Es muss ein vielteiliges und schweres Puzzle gewesen sein, das die Ermittler zusammengesetzt haben. Denn sie mussten zum Beispiel anhand des Geschriebenen immer wieder abwägen, wer welche Entscheidung getroffen hat. So soll die Hierarchie innerhalb der Gruppe sichtbar gemacht werden. In einem Gespräch zwischen Arkadiusz D. und "Joko", der dazu wohl ein weiteres Pseudonym nutzte, geht es zum Beispiel um einen zum Onlineshop passenden Slogan: Soll der Zusatz zu Chemical Revolution "Der Beginn einer neuen Ära", "Eine neue Ära des Drogenkaufs hat begonnen" oder "Drogen kaufen revolutioniert" lauten?

Rat von "Joko"

Bei dem Slogan mitreden durften nach Ansicht des BKA-Ermittlers ein 30 Jahre alter Deutscher, der für die Verpackung und den Versand der Drogen zuständig war, sowie ein 30-jähriger Deutschpole, der den Transport organisiert haben soll.
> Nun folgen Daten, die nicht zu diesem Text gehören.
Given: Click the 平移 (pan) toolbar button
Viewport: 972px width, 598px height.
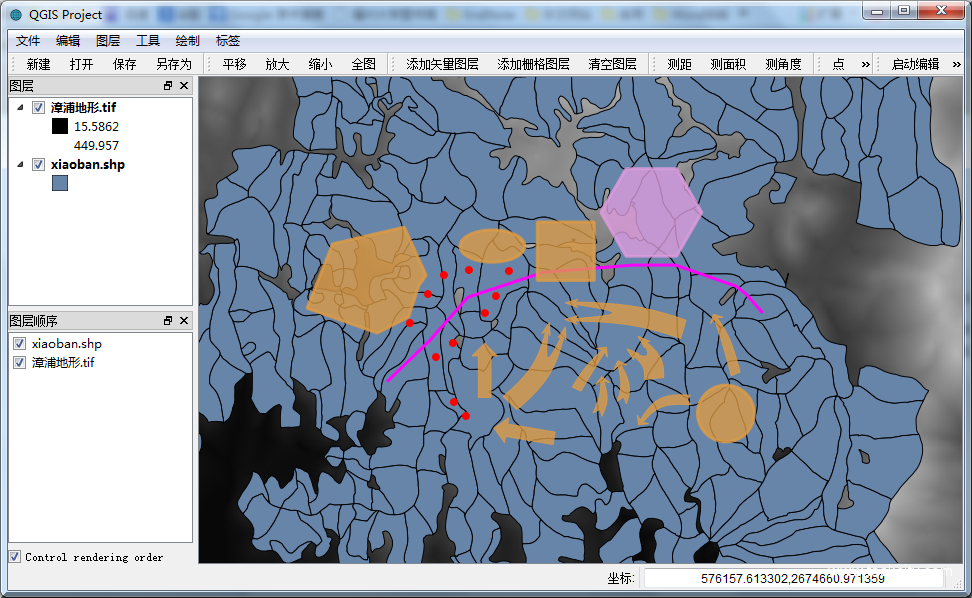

Aber entschieden habe am Ende "Joko", betont der Kriminalbeamte. Die Aufgaben der anderen Männer, sagte der Ermittler, seien klar umrissen gewesen: Arkadiusz D. habe die Kontakte zu Drogenhändlern und -kurieren vermittelt, ein 36 Jahre alter Niederländer habe die BTM beschafft, der 30 Jahre alte Deutsche die Wohnungen angemietet und der gleichaltrige Deutschpole den Transport durch zwei Fahrer koordiniert.

Mit Arkadiusz D. hatte der als "Joko" bekannte mutmaßliche Hintermann der Gruppe wohl ein Vertrauensverhältnis. Zweimal haben sich die beiden nach Angaben des 30 Jahre alten Niederländers auf Mallorca getroffen. Außerdem drehen sich die Chats auch um private Themen. Arkadiusz D. beispielsweise erzählt ihm vom Kauf einer Uhr für 40 000 Euro. "Joko" gibt ihm den Rat, bloß nicht damit zu einer Prostituierten zu gehen - denn dann werde die Uhr gestohlen. Dann reden die beiden immer wieder über Döner. Laut Arkadiusz D. habe Daniel B. lange in Spanien gelebt und deshalb Döner vermisst.

Aus den Ecstasy-Tabletten mit dem Konterfei der Bun-deskanzlerin ist übrigens nichts geworden. Die Maschine zur Pressung dieser Pillen würde 10 000 Euro kosten, schreibt Arkadiusz D. laut Chat-Protokoll seinem Gesprächspartner. Bei solchen Summen hört der Spaß dann wohl auf.